Start of Records provided

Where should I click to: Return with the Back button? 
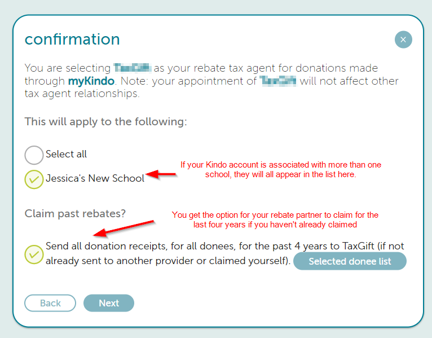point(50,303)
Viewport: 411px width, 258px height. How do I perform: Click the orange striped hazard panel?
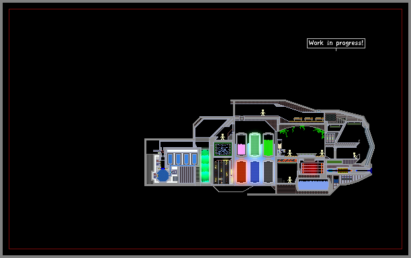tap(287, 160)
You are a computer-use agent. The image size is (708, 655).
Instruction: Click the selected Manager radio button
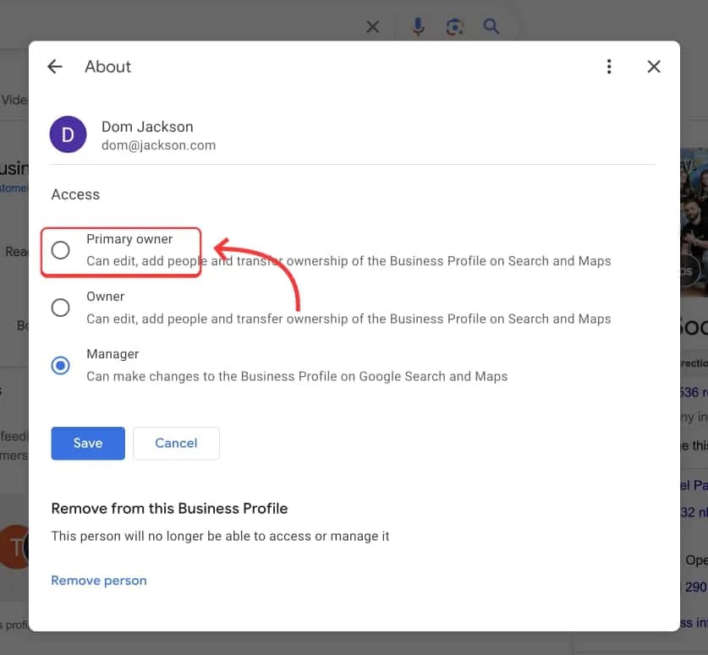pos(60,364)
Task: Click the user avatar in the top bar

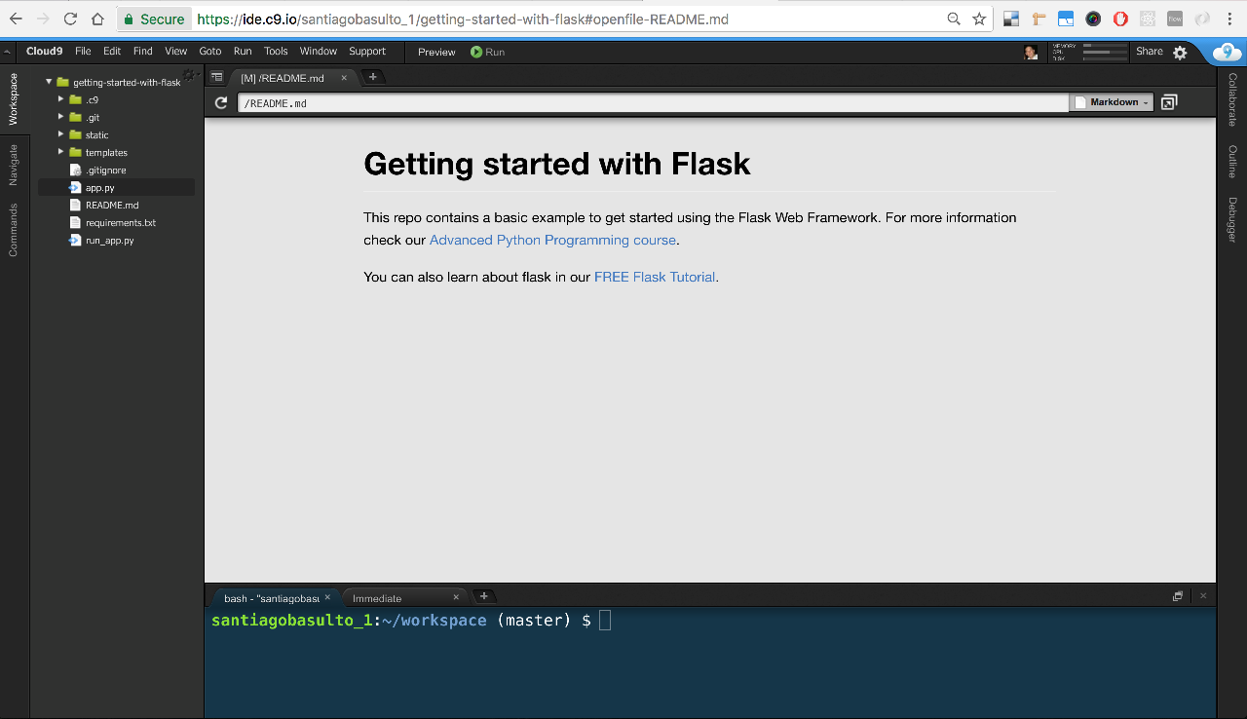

End of Records provided

What the task asks: Make a word-for-word copy of the records above, excluding all pictures.

Output:
Where should I click to: Return with the Back button? 
point(50,303)
Viewport: 411px width, 258px height. How do I perform: Click the orange striped hazard panel?
tap(287, 160)
You are a computer-use agent. The image size is (708, 655).
Instruction: Click the selected Manager radio button
pos(60,364)
Task: Click the user avatar in the top bar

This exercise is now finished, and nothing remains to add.